Presidents have minimal influence over gasoline prices. The EIA, UC Berkeley’s Energy Institute (Severin Borenstein), FactCheck.org, PolitiFact, and the National Association of Convenience Stores have all published analyses concluding that presidential policy has marginal impact on gas prices. More than half of the retail cost of gasoline is determined by crude oil prices, which are set on global markets based on worldwide supply and demand. As NPR reported: “The movement of gas prices doesn’t correlate with who’s in office; it’s determined by the balance of supply and demand, and influenced by the health of the economy and OPEC policies.” [^068-a6]

Gas prices were already declining before this administration took office. EIA weekly retail data shows the national average falling from $3.60 in April 2024 to $3.01 by late December 2024 — a $0.59 decline under Biden. The trajectory continued without inflection through the inauguration. The claim “drove” implies a causal intervention that altered the price trajectory; no such intervention is documented. [^068-a7]

The tariff policies of this administration likely increased, not decreased, energy costs for consumers. The 10% tariff on Chinese imports (Item #47, later escalated to 60%+) raised costs for solar panels, electric vehicles, and energy infrastructure. While crude oil was largely exempt from tariffs, diesel fuel imports from Canada were subject to tariffs before the IEEPA ruling. More broadly, tariffs increase transportation and manufacturing costs throughout the supply chain, creating upward pressure on consumer prices including gasoline distribution costs. [^068-a8]

What the Evidence Shows

The gas price decline is real. American consumers were genuinely paying less at the pump in January 2026 than at any point since early 2021. The “nearly five years” framing and the “43 states below $3” figure are approximately accurate. This is good news for consumers regardless of the cause.

But the word “drove” is doing heavy lifting the evidence cannot support. The decline was caused by a global oil glut — OPEC+ production increases, record output from non-OPEC producers, and anemic global demand growth — not by any identifiable domestic energy policy. The same decline was experienced by consumers worldwide, not just in the United States.

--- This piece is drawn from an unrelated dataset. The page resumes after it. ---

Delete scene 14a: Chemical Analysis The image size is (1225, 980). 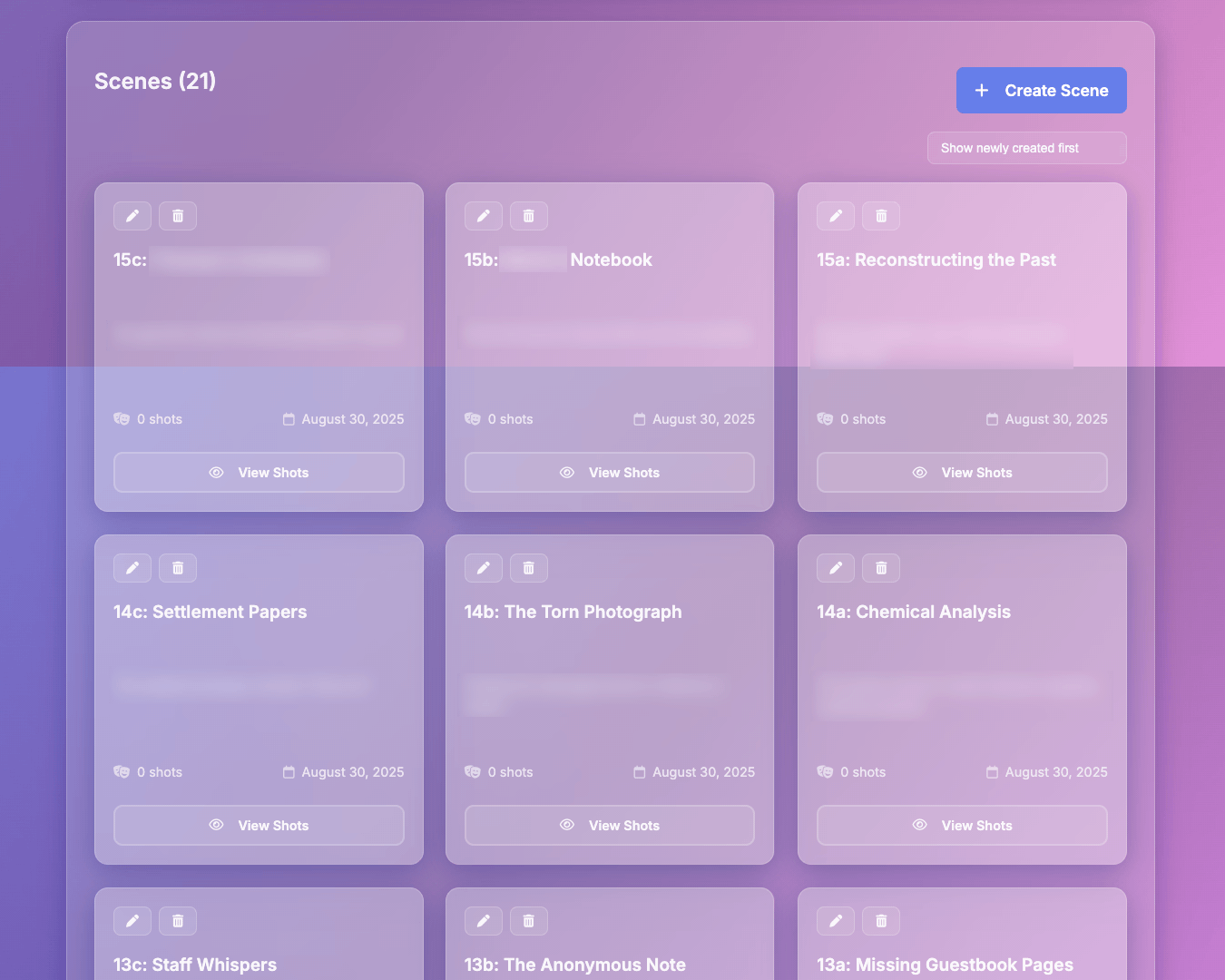[881, 568]
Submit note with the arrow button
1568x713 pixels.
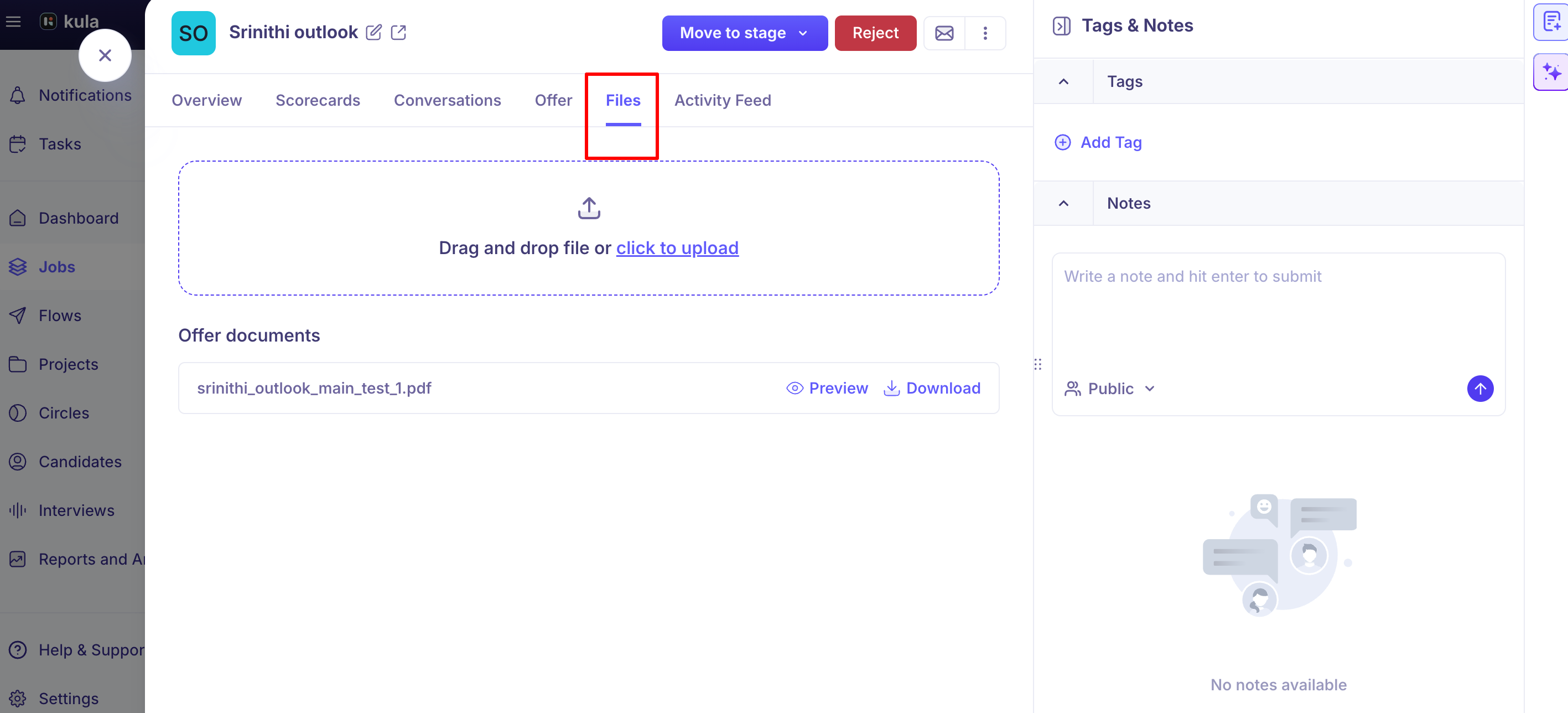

The “19 states below $2” claim is the most problematic element. The White House’s own article six weeks earlier reported only four states with individual stations below $2 — not 19 state averages. No state averaged below $2 in January 2026 according to AAA. This figure appears to be inflated by a factor of nearly five.

The Bottom Line

The gas price decline is real; the attribution and the $2 figure are not. Consumers benefited from lower prices driven by global oil market dynamics — oversupply from OPEC+, record production from the Americas, and sluggish global demand. This had approximately as much to do with presidential policy as the weather. The “19 states below $2” claim contradicts the White House’s own data from six weeks earlier and is not supported by any independent source. When a claim inflates its own government’s numbers by nearly 5x, the intent is not to inform but to impress.